### TASK OBJECTIVE:
Only the lines below from the one with "Task: Click the last black FFI tile on right" through the one with "1292x735 pixels. Task: Switch" are to be written out, exactly and without any images.

### RECORDS SHOWN:
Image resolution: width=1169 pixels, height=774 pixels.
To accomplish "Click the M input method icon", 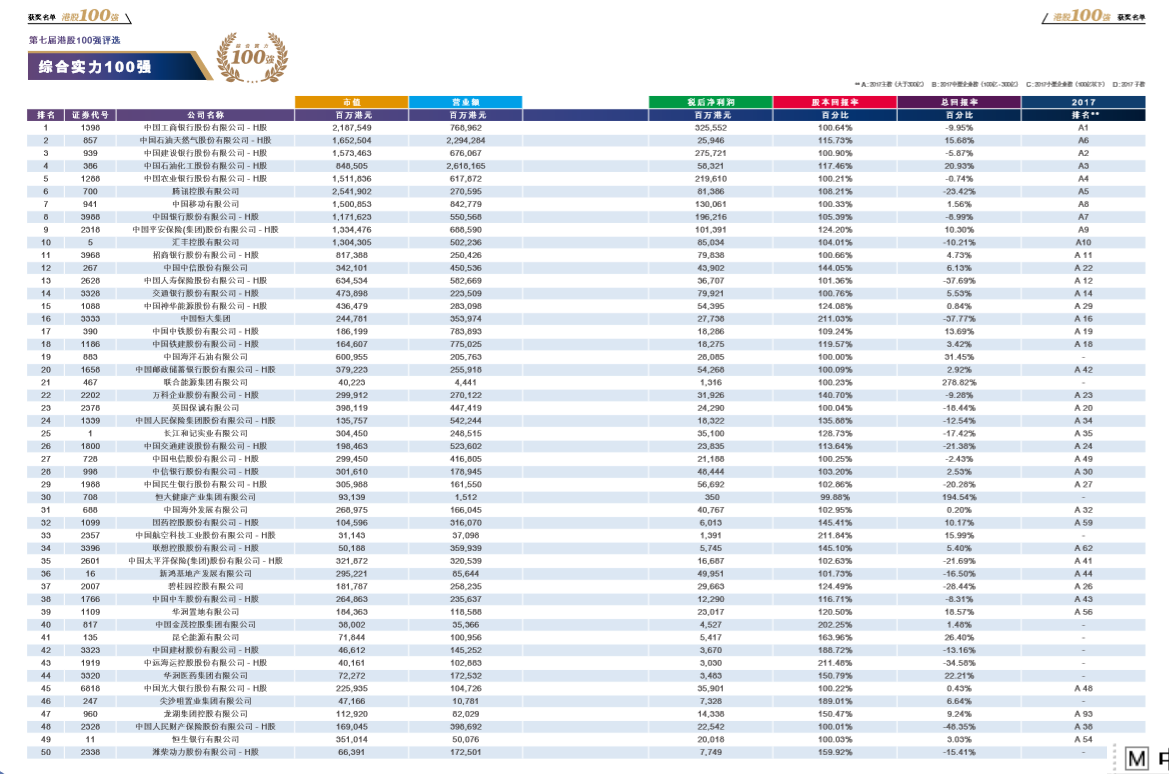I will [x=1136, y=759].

---

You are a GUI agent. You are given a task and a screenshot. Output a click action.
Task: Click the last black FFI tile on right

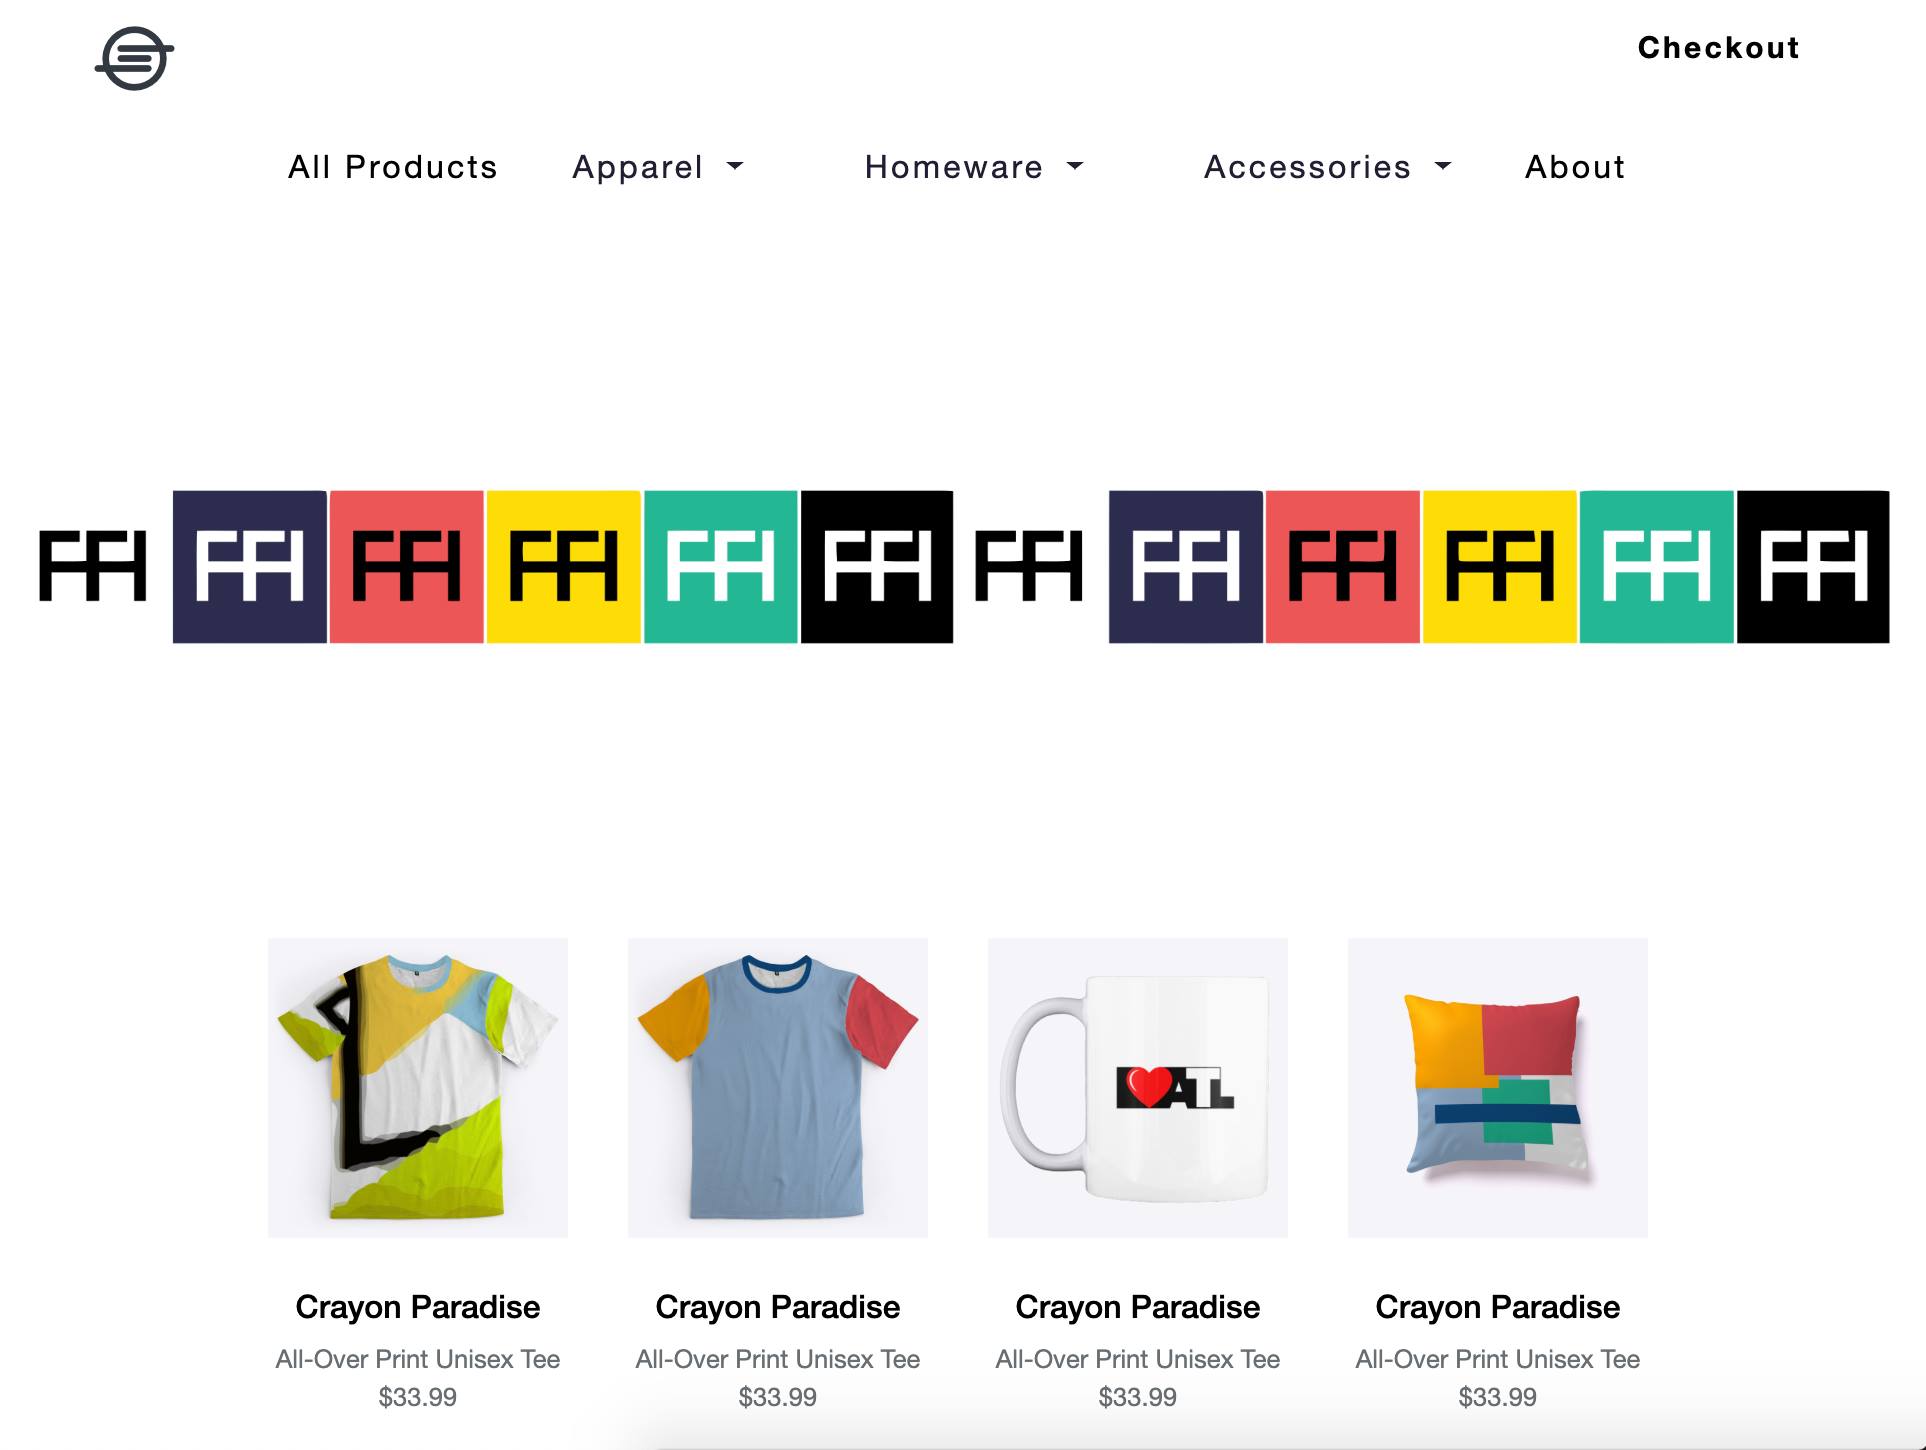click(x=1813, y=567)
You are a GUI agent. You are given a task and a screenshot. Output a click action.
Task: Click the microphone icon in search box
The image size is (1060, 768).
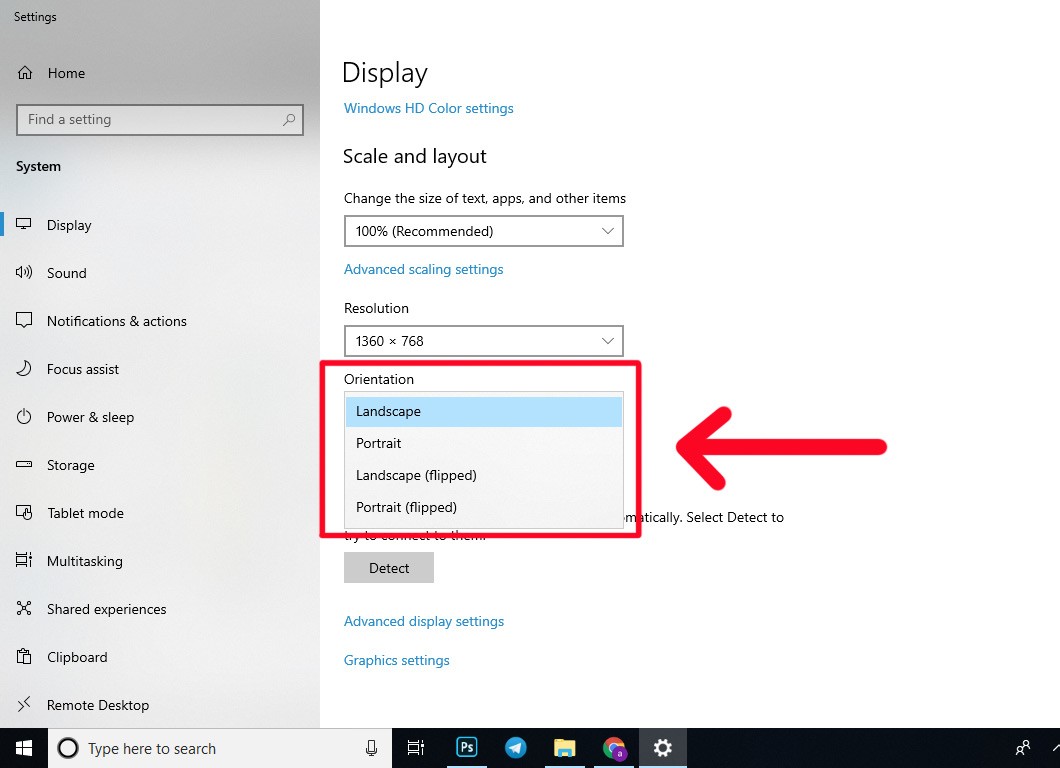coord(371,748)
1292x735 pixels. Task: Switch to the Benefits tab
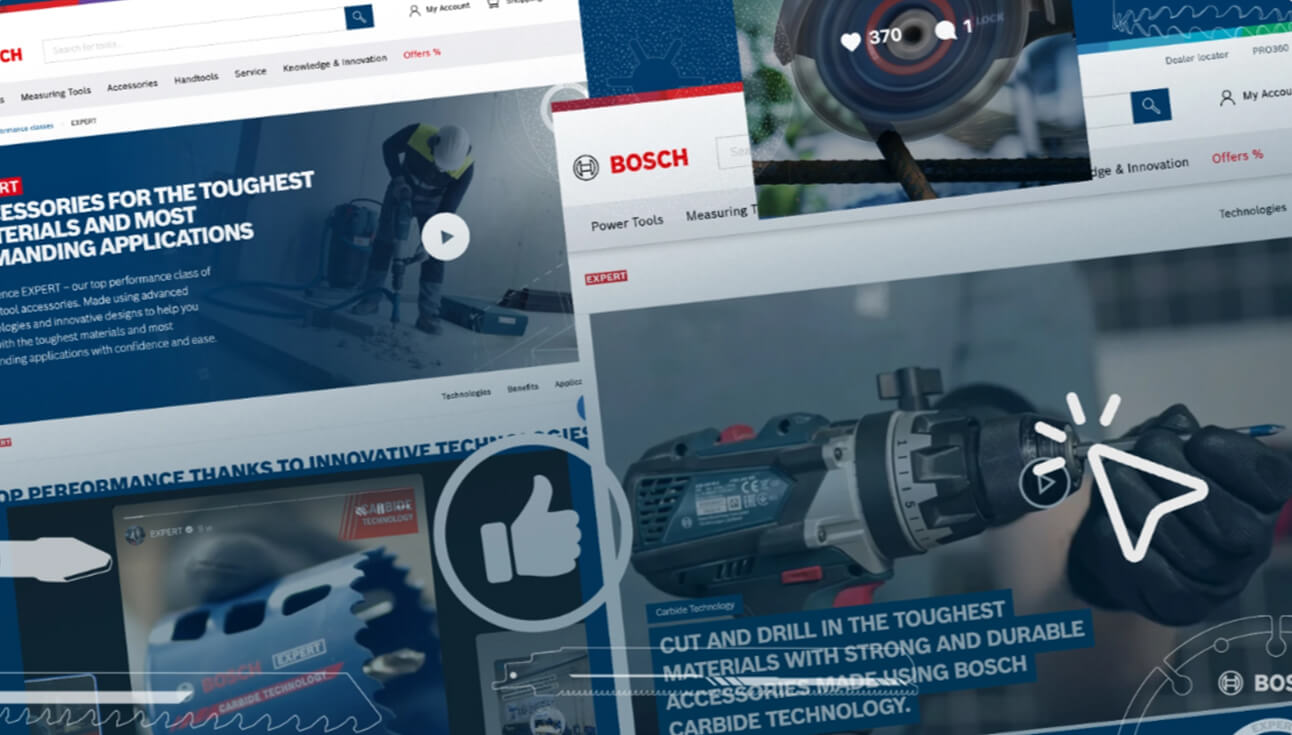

---

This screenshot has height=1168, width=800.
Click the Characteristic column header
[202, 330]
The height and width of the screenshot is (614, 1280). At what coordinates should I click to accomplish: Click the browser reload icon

### OUTPUT FOR THIS EXERCISE:
Task: Click the last black FFI tile on right

click(x=1813, y=567)
You are a GUI agent. You are given a task and a screenshot. Output a click action.
Task: Click the microphone icon in search box
The image size is (1060, 768).
coord(371,748)
1292x735 pixels. Task: Switch to the Benefits tab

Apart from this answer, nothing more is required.